Australia - 1913 to 1988.
Cricket - main page.


 

Cricket has also featured on Australian telegrams because of the prominent role it has played since the 1860s to the present in the Australian way of life.

To access cricket-related information, use the following links:

    1. Date stamps - see Adelaide Oval and the Melbourne Cricket Ground.

    2. Broadcast from the Adelaide Oval.

    3. Ray Lindwall.

    4. Bill Johnston;

    5. Gerry Hazlitt, the Australian XI and a Reply-Paid telegram.

    6. COLLECT cables about the 3rd Test at Melbourne in January 1948.

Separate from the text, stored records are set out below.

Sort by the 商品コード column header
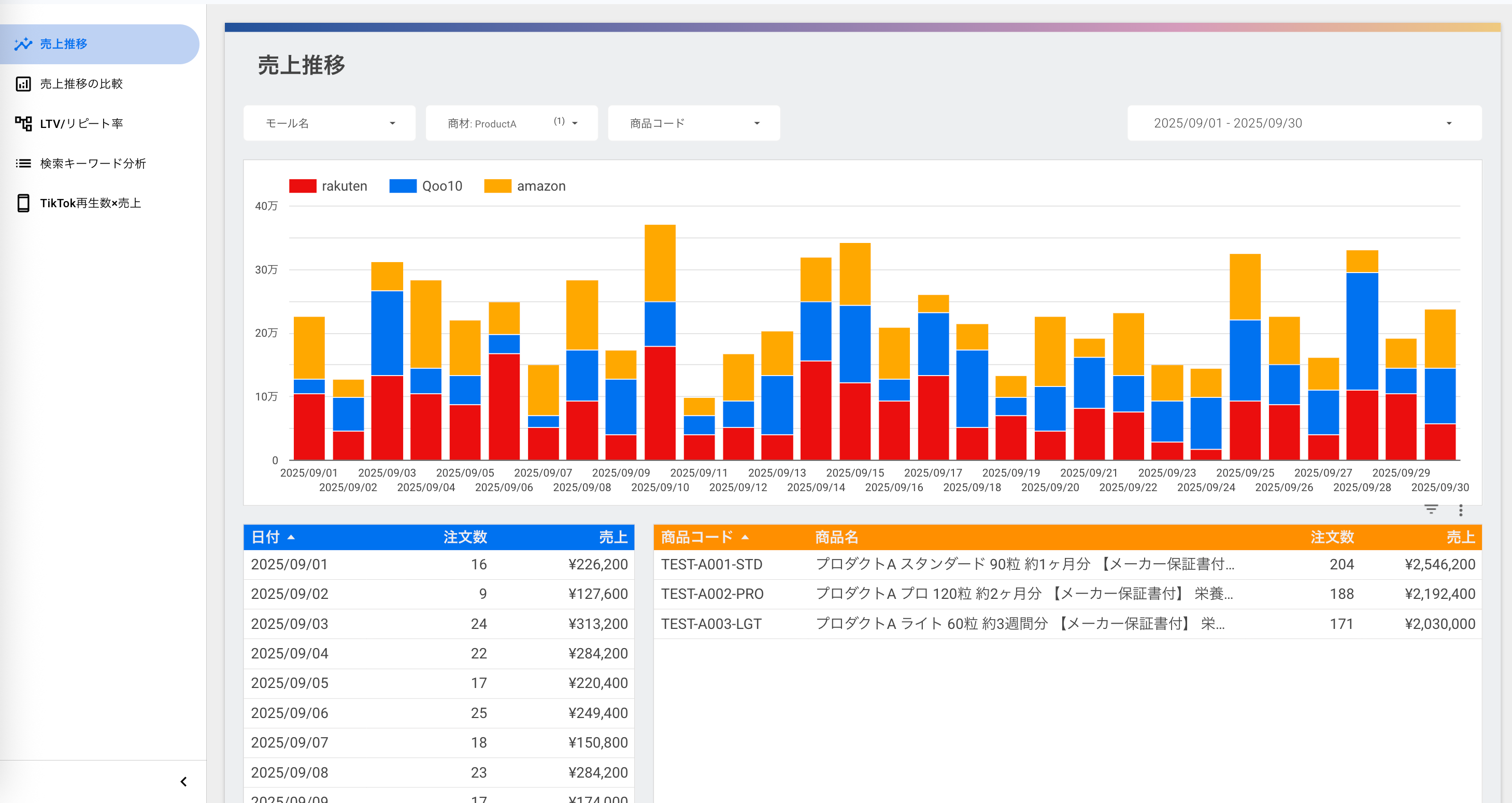1512x803 pixels. 697,537
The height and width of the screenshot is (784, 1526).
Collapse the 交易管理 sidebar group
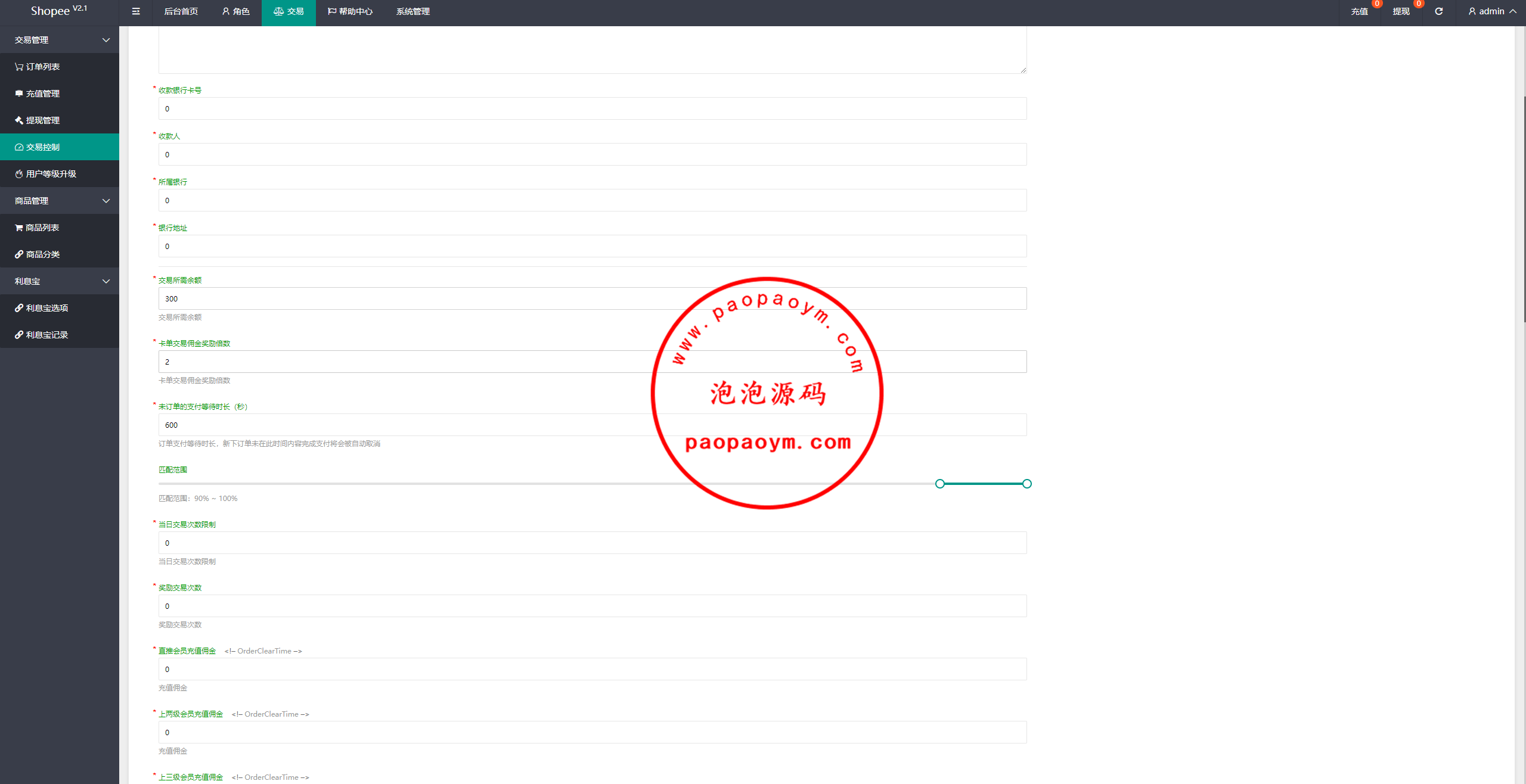[x=60, y=40]
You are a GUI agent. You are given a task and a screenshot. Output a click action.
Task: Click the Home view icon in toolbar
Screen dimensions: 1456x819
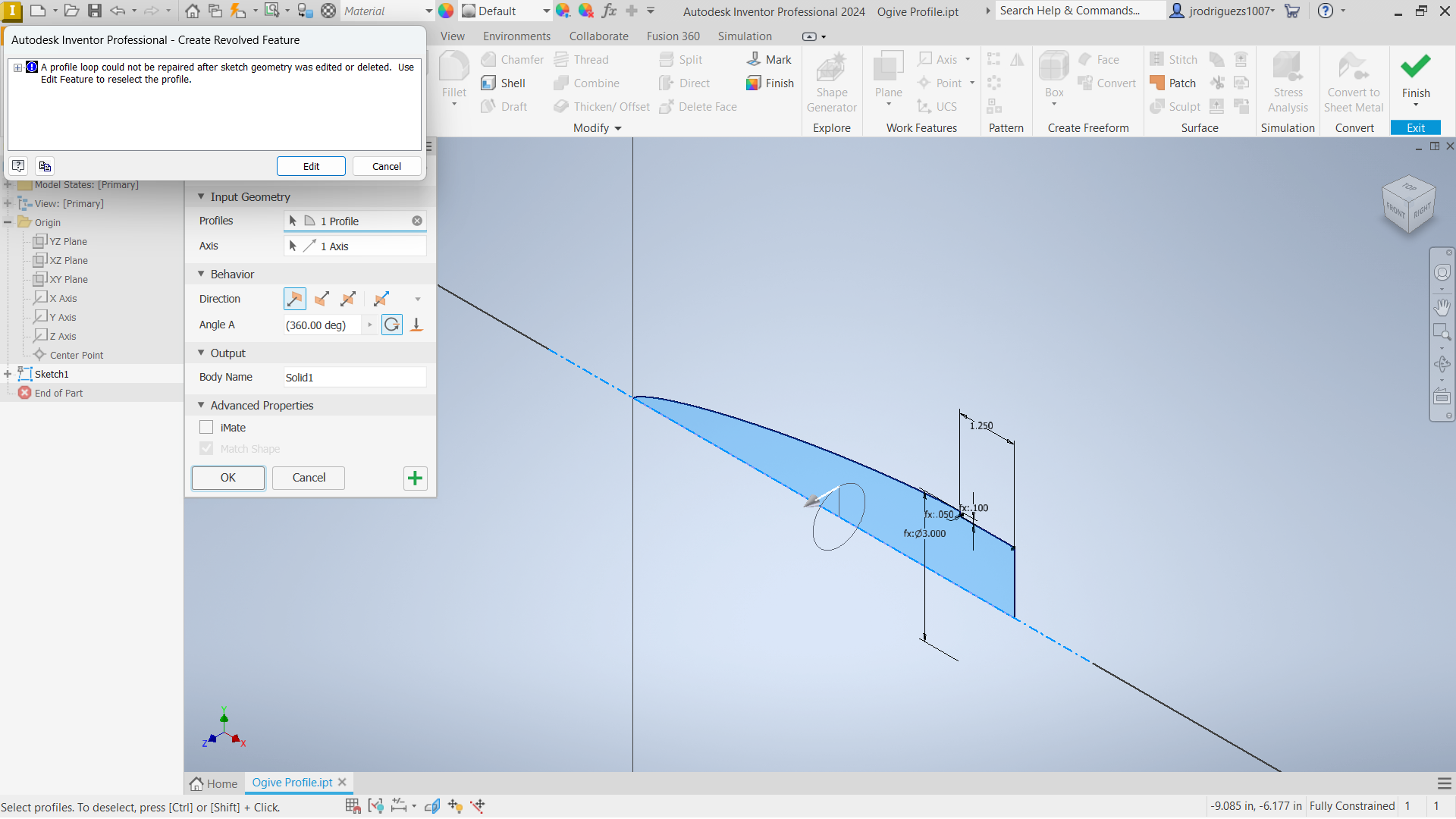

Generally telegrams sent from Cricket Grounds were Multiple Telegrams - so addressed to several recipients (here newspapers) on the one basic form. That saved the repeated writing of the same message and also saved the list of recipients in one place. Sometimes things do not go according to plan:

"There is nothing more unsatisfactory - either in private or public affairs - than divided responsibility. Blunders of the most glaring character may be committed, and nobody is to blame. This is probably more noticeable in the departments of the State than in commercial pursuits generally, but it pervades all sections of the community to a greater or lesser degree.

One complaint on the present occasion is in respect to the Telegraph Department. We went to considerable expense, on the occasion of the recent cricket matches in Melbourne, to obtain progress reports during tbe day for the information of the public and the immense crowds which blocked up the street in front of this office from midday till late at night showed the large amount of interest which was taken in the result.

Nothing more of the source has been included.